::: The records :::

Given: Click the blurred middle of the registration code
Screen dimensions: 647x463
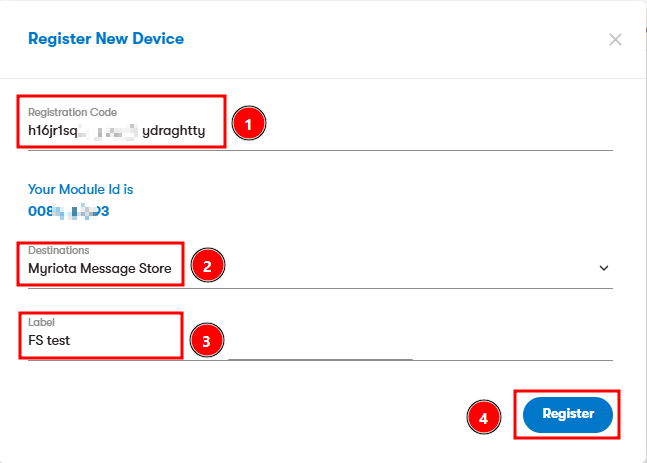Looking at the screenshot, I should 108,131.
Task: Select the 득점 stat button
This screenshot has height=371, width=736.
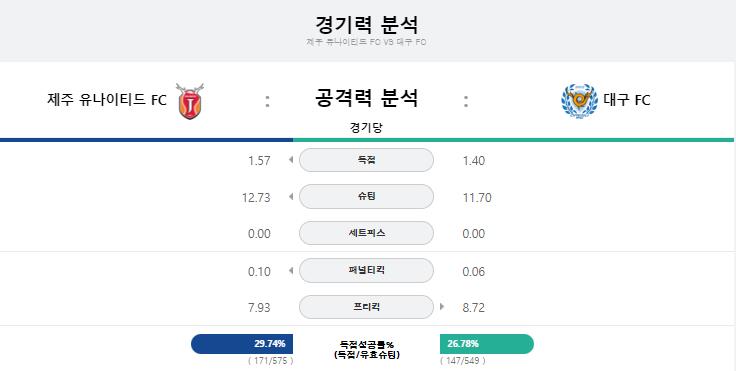Action: coord(366,160)
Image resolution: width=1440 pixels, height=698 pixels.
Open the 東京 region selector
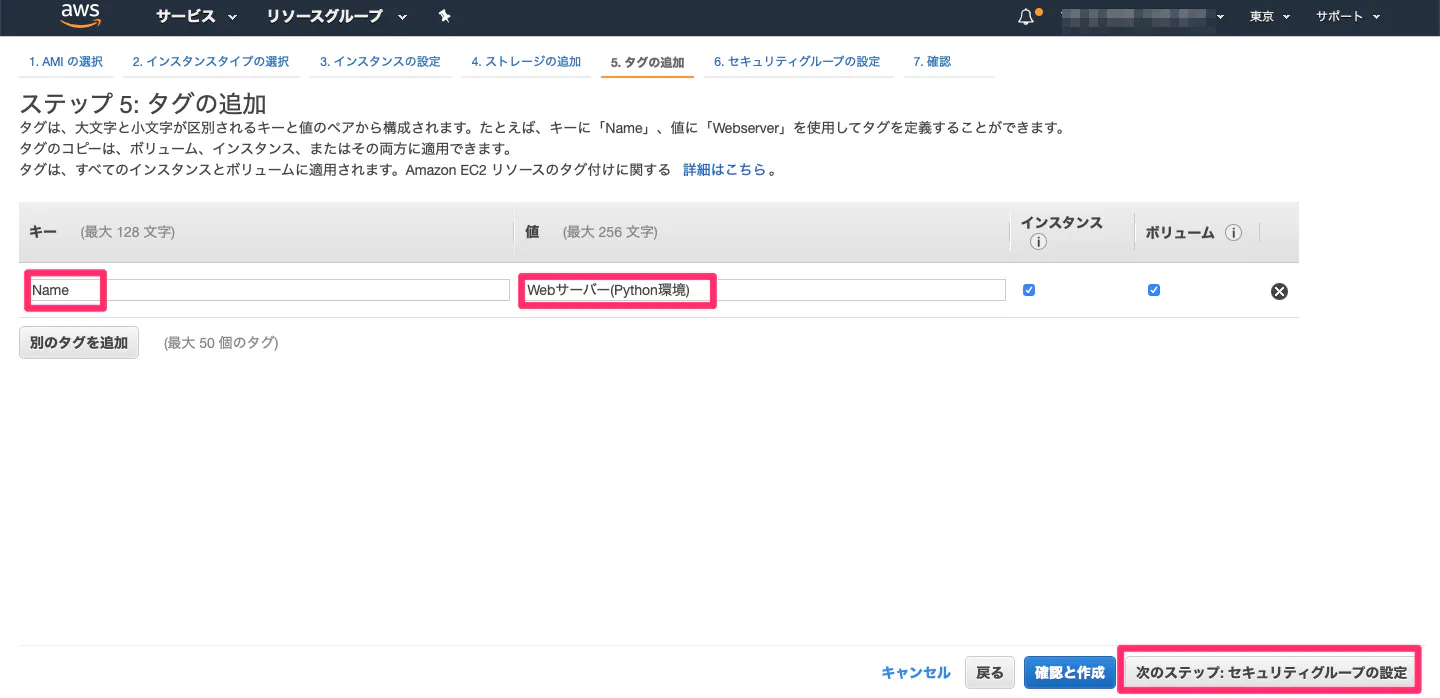(1268, 16)
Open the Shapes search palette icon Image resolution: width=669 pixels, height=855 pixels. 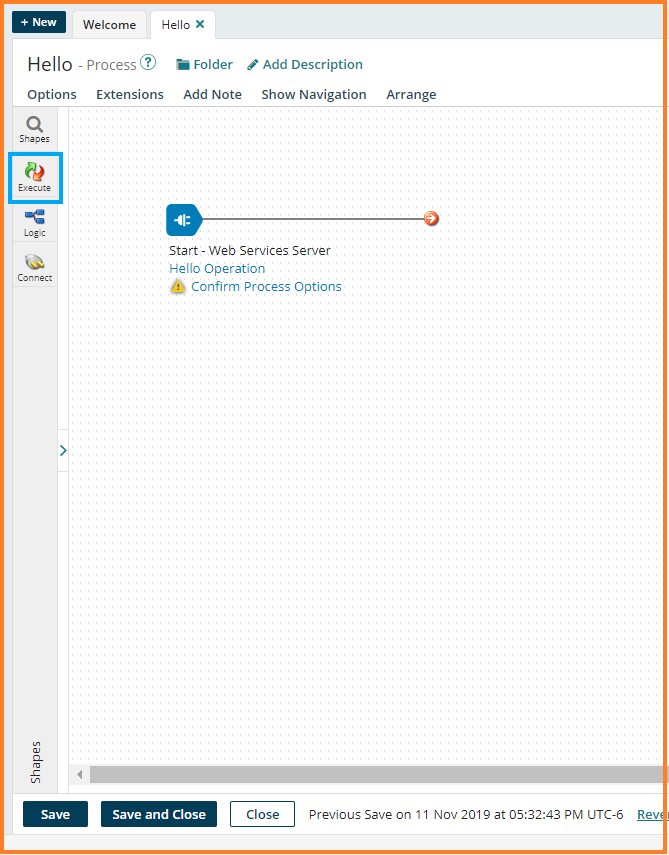coord(34,128)
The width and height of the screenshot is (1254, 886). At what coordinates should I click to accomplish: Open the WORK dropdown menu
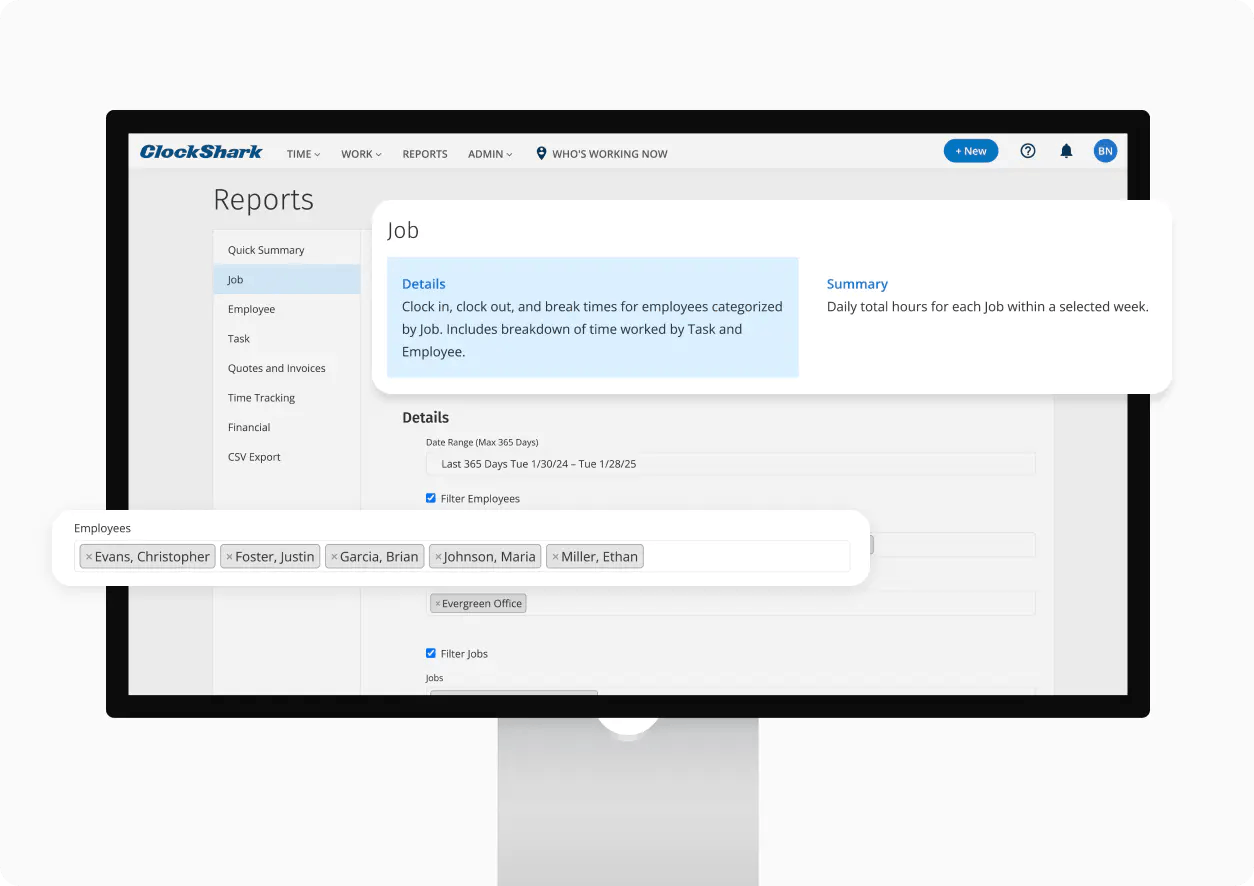click(361, 154)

:::

* Objective *
Rewrite the items from the line containing "The width and" through the last item, substituting "drop-down" for "dropdown" and changing nothing else. Omit the pictures from your answer.

* Complete output *
The width and height of the screenshot is (1254, 886). At what coordinates should I click to accomplish: Open the WORK drop-down menu
click(361, 154)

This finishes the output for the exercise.